Fabrication of SnO2 micron-rods embedding in 3D composite of graphene oxide@MWNTs as high-performance anode for lithium-ion batteries

Abstract

Tin dioxide-based anode materials have attracted extensive attention in lithium-ion batteries due to their high specific capacity. However, the low intrinsic conductivity and volume expansion of commercial SnO2, as well as the aggregation due to snation result in electrodes that are highly susceptible to crush during the cycling process. Here, SnO2@GO@MWNTs complex consisting of rod-like SnO2 with micron-size uniformly embedded in the multi-walled carbon nanotubes (MWNTs) and multilayer graphene oxide (GO) was constructed via a simple ultrasonic mixing method, and was employed as the anode materials of lithium-ion batteries.

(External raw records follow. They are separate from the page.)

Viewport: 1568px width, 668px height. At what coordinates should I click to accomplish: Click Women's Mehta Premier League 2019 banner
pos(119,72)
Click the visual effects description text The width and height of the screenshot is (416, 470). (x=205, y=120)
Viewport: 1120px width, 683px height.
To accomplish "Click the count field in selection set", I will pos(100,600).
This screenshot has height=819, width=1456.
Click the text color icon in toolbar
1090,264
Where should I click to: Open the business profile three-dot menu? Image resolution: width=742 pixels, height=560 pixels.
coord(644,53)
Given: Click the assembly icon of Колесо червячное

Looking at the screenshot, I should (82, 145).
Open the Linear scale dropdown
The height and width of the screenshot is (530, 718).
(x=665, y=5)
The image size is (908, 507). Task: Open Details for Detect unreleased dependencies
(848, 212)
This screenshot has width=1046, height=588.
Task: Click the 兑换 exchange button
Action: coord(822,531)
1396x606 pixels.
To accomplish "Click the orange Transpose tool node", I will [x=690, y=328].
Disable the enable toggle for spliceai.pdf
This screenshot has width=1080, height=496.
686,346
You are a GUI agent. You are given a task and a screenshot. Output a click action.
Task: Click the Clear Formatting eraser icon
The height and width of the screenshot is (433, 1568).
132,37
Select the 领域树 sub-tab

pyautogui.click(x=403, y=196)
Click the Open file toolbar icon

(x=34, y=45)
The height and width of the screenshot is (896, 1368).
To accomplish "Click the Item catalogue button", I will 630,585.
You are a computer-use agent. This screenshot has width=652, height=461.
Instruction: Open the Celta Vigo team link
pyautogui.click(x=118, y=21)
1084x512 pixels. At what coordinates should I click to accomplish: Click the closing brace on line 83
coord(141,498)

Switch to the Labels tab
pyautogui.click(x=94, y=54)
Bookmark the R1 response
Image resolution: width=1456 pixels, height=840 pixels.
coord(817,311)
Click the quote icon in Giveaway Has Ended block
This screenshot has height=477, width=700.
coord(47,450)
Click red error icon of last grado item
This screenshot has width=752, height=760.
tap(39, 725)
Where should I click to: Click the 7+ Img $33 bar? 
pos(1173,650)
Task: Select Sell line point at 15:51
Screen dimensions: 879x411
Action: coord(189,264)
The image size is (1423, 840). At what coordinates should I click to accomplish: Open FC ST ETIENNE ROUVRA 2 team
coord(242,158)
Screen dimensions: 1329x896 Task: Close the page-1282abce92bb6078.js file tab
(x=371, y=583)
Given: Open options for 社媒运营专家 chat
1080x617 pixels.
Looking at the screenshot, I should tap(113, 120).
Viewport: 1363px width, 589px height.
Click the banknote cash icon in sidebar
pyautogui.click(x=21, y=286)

This composite electrode showed excellent cycling performance, exhibiting a high reversible capacity of 1242.6 mAh·g−1 after 280 cycles (at 200 mA·g−1), and excellent rate performance at current densities of 1000 mA·g−1 and 2000 mA·g−1, with high specific capacity of 770.5 mAh·g−1 and 640.1 mAh·g−1, respectively. The excellent electrochemical performance was attributed to the fact that the framework structure formed by GO and MWNTs effectively mitigates the volume expansion of rod-shaped SnO2 while improving its electrical conductivity, and the micron-sized rods shape alleviates the aggregation of particles due to the partial tinisation of SnO2.